[Dataset records]
----

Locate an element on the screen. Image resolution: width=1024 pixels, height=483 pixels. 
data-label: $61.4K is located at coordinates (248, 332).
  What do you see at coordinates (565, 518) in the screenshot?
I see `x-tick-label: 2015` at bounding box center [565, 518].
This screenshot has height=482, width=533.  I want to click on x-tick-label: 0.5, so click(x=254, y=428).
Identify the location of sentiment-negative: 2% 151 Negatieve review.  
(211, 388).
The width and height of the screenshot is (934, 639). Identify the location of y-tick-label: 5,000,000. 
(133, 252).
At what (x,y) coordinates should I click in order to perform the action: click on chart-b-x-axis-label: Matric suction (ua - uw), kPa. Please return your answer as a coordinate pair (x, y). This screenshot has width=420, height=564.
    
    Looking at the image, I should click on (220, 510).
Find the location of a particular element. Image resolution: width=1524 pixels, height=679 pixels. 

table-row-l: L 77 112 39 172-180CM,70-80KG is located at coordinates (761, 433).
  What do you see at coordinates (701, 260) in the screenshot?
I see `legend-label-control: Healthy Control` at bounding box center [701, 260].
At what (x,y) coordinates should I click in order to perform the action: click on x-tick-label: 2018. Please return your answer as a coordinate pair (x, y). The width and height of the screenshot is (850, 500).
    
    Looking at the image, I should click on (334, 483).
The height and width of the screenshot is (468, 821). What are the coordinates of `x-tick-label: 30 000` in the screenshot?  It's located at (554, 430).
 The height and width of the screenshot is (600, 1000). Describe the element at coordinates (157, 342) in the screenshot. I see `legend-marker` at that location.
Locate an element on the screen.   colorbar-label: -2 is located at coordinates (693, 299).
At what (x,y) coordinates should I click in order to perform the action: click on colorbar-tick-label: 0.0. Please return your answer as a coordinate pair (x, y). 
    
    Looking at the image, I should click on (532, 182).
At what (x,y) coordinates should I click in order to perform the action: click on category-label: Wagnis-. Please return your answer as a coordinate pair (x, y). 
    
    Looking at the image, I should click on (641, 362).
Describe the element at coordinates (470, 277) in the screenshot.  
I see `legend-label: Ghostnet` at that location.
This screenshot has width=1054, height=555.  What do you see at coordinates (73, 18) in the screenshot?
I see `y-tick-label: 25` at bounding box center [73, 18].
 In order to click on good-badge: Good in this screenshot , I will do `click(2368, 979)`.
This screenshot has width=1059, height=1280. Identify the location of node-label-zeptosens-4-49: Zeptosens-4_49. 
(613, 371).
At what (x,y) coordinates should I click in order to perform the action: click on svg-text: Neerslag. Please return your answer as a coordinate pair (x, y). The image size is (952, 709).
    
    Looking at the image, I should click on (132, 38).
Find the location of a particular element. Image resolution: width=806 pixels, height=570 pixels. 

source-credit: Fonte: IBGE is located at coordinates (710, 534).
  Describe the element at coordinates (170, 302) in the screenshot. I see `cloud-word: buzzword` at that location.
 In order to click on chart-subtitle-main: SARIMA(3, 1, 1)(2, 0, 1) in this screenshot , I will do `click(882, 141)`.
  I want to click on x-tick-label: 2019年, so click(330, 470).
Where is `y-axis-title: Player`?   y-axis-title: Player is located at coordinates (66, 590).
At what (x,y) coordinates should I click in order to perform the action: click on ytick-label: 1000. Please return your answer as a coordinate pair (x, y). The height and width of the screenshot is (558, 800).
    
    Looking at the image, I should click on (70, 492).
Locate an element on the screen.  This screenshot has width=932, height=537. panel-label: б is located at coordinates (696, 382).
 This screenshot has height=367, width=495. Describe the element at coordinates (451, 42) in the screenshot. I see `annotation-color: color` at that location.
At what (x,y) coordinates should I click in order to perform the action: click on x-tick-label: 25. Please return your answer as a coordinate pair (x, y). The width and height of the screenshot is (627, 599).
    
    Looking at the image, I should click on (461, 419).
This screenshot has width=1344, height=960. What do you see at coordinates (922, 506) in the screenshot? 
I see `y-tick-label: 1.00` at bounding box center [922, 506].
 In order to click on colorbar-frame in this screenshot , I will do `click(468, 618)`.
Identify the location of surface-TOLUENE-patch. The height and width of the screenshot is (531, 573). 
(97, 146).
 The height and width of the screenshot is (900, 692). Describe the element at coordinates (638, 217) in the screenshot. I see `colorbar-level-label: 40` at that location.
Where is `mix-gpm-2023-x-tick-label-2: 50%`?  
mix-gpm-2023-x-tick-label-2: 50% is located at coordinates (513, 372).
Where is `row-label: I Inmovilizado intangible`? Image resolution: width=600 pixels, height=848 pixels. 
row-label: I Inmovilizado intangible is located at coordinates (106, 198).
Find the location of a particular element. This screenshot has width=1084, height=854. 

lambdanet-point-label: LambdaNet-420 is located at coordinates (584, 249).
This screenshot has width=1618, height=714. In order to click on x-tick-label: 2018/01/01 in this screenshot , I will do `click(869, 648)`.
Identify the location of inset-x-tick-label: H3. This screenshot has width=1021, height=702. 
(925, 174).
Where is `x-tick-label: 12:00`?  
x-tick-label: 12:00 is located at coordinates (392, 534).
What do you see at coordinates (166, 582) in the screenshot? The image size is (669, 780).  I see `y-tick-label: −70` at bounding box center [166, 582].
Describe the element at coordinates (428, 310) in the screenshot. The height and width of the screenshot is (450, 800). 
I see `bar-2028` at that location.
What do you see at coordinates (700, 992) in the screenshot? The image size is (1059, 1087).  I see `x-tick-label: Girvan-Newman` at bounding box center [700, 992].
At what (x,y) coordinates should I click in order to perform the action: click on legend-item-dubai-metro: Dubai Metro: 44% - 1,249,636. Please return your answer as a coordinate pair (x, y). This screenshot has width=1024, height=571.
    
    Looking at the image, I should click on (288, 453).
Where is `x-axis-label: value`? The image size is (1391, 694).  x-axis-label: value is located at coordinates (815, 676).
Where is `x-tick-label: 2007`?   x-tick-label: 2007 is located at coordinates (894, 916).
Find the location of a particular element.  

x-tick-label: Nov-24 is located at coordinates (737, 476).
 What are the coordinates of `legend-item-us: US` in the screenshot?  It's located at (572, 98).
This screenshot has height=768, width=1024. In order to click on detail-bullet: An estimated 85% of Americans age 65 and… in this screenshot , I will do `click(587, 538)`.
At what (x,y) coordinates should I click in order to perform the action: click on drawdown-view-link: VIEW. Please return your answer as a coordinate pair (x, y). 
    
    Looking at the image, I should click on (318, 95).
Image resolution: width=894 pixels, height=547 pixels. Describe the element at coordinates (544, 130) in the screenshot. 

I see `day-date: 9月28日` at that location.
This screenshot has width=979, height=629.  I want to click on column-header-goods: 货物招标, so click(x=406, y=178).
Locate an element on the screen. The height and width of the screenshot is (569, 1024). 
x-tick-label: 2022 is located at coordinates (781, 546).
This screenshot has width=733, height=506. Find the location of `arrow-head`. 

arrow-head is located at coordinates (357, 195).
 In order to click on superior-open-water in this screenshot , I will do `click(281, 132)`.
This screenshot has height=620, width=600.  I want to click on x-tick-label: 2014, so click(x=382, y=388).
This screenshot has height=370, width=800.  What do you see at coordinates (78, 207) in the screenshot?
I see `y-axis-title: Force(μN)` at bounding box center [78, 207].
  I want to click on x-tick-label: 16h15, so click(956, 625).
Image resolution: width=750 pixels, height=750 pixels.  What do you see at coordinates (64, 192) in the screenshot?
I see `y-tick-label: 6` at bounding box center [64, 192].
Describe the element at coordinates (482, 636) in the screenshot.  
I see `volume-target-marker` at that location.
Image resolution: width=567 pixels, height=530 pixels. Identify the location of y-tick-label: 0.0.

----

▸ TASK DETAILS
Reproduce the listing above line for line, keeping every character unchanged.

▸ RESPONSE AREA
Locate an element on the screen. Image resolution: width=1024 pixels, height=483 pixels. 
data-label: $61.4K is located at coordinates (248, 332).
  What do you see at coordinates (565, 518) in the screenshot?
I see `x-tick-label: 2015` at bounding box center [565, 518].
This screenshot has height=482, width=533.  I want to click on x-tick-label: 0.5, so click(x=254, y=428).
Identify the location of sentiment-negative: 2% 151 Negatieve review.  
(211, 388).
The width and height of the screenshot is (934, 639). Identify the location of y-tick-label: 5,000,000. 
(133, 252).
At what (x,y) coordinates should I click in order to perform the action: click on chart-b-x-axis-label: Matric suction (ua - uw), kPa. Please return your answer as a coordinate pair (x, y). This screenshot has width=420, height=564.
    
    Looking at the image, I should click on (220, 510).
Find the location of a particular element. Image resolution: width=1524 pixels, height=679 pixels. 

table-row-l: L 77 112 39 172-180CM,70-80KG is located at coordinates (761, 433).
  What do you see at coordinates (701, 260) in the screenshot?
I see `legend-label-control: Healthy Control` at bounding box center [701, 260].
At what (x,y) coordinates should I click in order to perform the action: click on x-tick-label: 2018. Please return your answer as a coordinate pair (x, y). The width and height of the screenshot is (850, 500).
    
    Looking at the image, I should click on (334, 483).
The height and width of the screenshot is (468, 821). What are the coordinates of `x-tick-label: 30 000` in the screenshot?  It's located at (554, 430).
 The height and width of the screenshot is (600, 1000). Describe the element at coordinates (157, 342) in the screenshot. I see `legend-marker` at that location.
Locate an element on the screen.   colorbar-label: -2 is located at coordinates (693, 299).
At what (x,y) coordinates should I click in order to perform the action: click on colorbar-tick-label: 0.0. Please return your answer as a coordinate pair (x, y). 
    
    Looking at the image, I should click on (532, 182).
At what (x,y) coordinates should I click in order to perform the action: click on category-label: Wagnis-. Please return your answer as a coordinate pair (x, y). 
    
    Looking at the image, I should click on (641, 362).
Describe the element at coordinates (470, 277) in the screenshot.  
I see `legend-label: Ghostnet` at that location.
This screenshot has width=1054, height=555.  What do you see at coordinates (73, 18) in the screenshot?
I see `y-tick-label: 25` at bounding box center [73, 18].
 In order to click on good-badge: Good in this screenshot , I will do `click(2368, 979)`.
This screenshot has width=1059, height=1280. Identify the location of node-label-zeptosens-4-49: Zeptosens-4_49. 
(613, 371).
At what (x,y) coordinates should I click in order to perform the action: click on svg-text: Neerslag. Please return your answer as a coordinate pair (x, y). The image size is (952, 709).
    
    Looking at the image, I should click on (132, 38).
Find the location of a particular element. Image resolution: width=806 pixels, height=570 pixels. 

source-credit: Fonte: IBGE is located at coordinates (710, 534).
  Describe the element at coordinates (170, 302) in the screenshot. I see `cloud-word: buzzword` at that location.
 In order to click on chart-subtitle-main: SARIMA(3, 1, 1)(2, 0, 1) in this screenshot , I will do `click(882, 141)`.
  I want to click on x-tick-label: 2019年, so click(330, 470).
Where is `y-axis-title: Player`?   y-axis-title: Player is located at coordinates (66, 590).
At what (x,y) coordinates should I click in order to perform the action: click on ytick-label: 1000. Please return your answer as a coordinate pair (x, y). The height and width of the screenshot is (558, 800).
    
    Looking at the image, I should click on (70, 492).
Locate an element on the screen.  This screenshot has width=932, height=537. panel-label: б is located at coordinates (696, 382).
 This screenshot has height=367, width=495. Describe the element at coordinates (451, 42) in the screenshot. I see `annotation-color: color` at that location.
At what (x,y) coordinates should I click in order to perform the action: click on x-tick-label: 25. Please return your answer as a coordinate pair (x, y). The width and height of the screenshot is (627, 599).
    
    Looking at the image, I should click on (461, 419).
This screenshot has width=1344, height=960. What do you see at coordinates (922, 506) in the screenshot? 
I see `y-tick-label: 1.00` at bounding box center [922, 506].
 In order to click on colorbar-frame in this screenshot , I will do `click(468, 618)`.
Identify the location of surface-TOLUENE-patch. The height and width of the screenshot is (531, 573). 
(97, 146).
 The height and width of the screenshot is (900, 692). Describe the element at coordinates (638, 217) in the screenshot. I see `colorbar-level-label: 40` at that location.
Where is `mix-gpm-2023-x-tick-label-2: 50%`?  
mix-gpm-2023-x-tick-label-2: 50% is located at coordinates (513, 372).
Where is `row-label: I Inmovilizado intangible`? Image resolution: width=600 pixels, height=848 pixels. 
row-label: I Inmovilizado intangible is located at coordinates (106, 198).
Find the location of a particular element. This screenshot has width=1084, height=854. 

lambdanet-point-label: LambdaNet-420 is located at coordinates (584, 249).
This screenshot has width=1618, height=714. In order to click on x-tick-label: 2018/01/01 in this screenshot , I will do `click(869, 648)`.
Identify the location of inset-x-tick-label: H3. This screenshot has width=1021, height=702. 
(925, 174).
Where is `x-tick-label: 12:00`?  
x-tick-label: 12:00 is located at coordinates (392, 534).
What do you see at coordinates (166, 582) in the screenshot? The image size is (669, 780).  I see `y-tick-label: −70` at bounding box center [166, 582].
Describe the element at coordinates (428, 310) in the screenshot. The height and width of the screenshot is (450, 800). 
I see `bar-2028` at that location.
What do you see at coordinates (700, 992) in the screenshot? The image size is (1059, 1087).  I see `x-tick-label: Girvan-Newman` at bounding box center [700, 992].
At what (x,y) coordinates should I click in order to perform the action: click on legend-item-dubai-metro: Dubai Metro: 44% - 1,249,636. Please return your answer as a coordinate pair (x, y). This screenshot has width=1024, height=571.
    
    Looking at the image, I should click on (288, 453).
Where is `x-axis-label: value`? The image size is (1391, 694).  x-axis-label: value is located at coordinates (815, 676).
Where is `x-tick-label: 2007`?   x-tick-label: 2007 is located at coordinates (894, 916).
Find the location of a particular element.  

x-tick-label: Nov-24 is located at coordinates (737, 476).
 What are the coordinates of `legend-item-us: US` in the screenshot?  It's located at (572, 98).
This screenshot has height=768, width=1024. In order to click on detail-bullet: An estimated 85% of Americans age 65 and… in this screenshot , I will do `click(587, 538)`.
At what (x,y) coordinates should I click in order to perform the action: click on drawdown-view-link: VIEW. Please return your answer as a coordinate pair (x, y). 
    
    Looking at the image, I should click on (318, 95).
Image resolution: width=894 pixels, height=547 pixels. Describe the element at coordinates (544, 130) in the screenshot. 

I see `day-date: 9月28日` at that location.
This screenshot has width=979, height=629.  I want to click on column-header-goods: 货物招标, so click(x=406, y=178).
Locate an element on the screen. The height and width of the screenshot is (569, 1024). 
x-tick-label: 2022 is located at coordinates (781, 546).
This screenshot has width=733, height=506. Find the location of `arrow-head`. 

arrow-head is located at coordinates (357, 195).
 In order to click on superior-open-water in this screenshot , I will do `click(281, 132)`.
This screenshot has height=620, width=600.  I want to click on x-tick-label: 2014, so click(x=382, y=388).
This screenshot has height=370, width=800.  What do you see at coordinates (78, 207) in the screenshot?
I see `y-axis-title: Force(μN)` at bounding box center [78, 207].
  I want to click on x-tick-label: 16h15, so click(956, 625).
Image resolution: width=750 pixels, height=750 pixels.  What do you see at coordinates (64, 192) in the screenshot?
I see `y-tick-label: 6` at bounding box center [64, 192].
Describe the element at coordinates (482, 636) in the screenshot.  
I see `volume-target-marker` at that location.
Image resolution: width=567 pixels, height=530 pixels. Identify the location of y-tick-label: 0.0.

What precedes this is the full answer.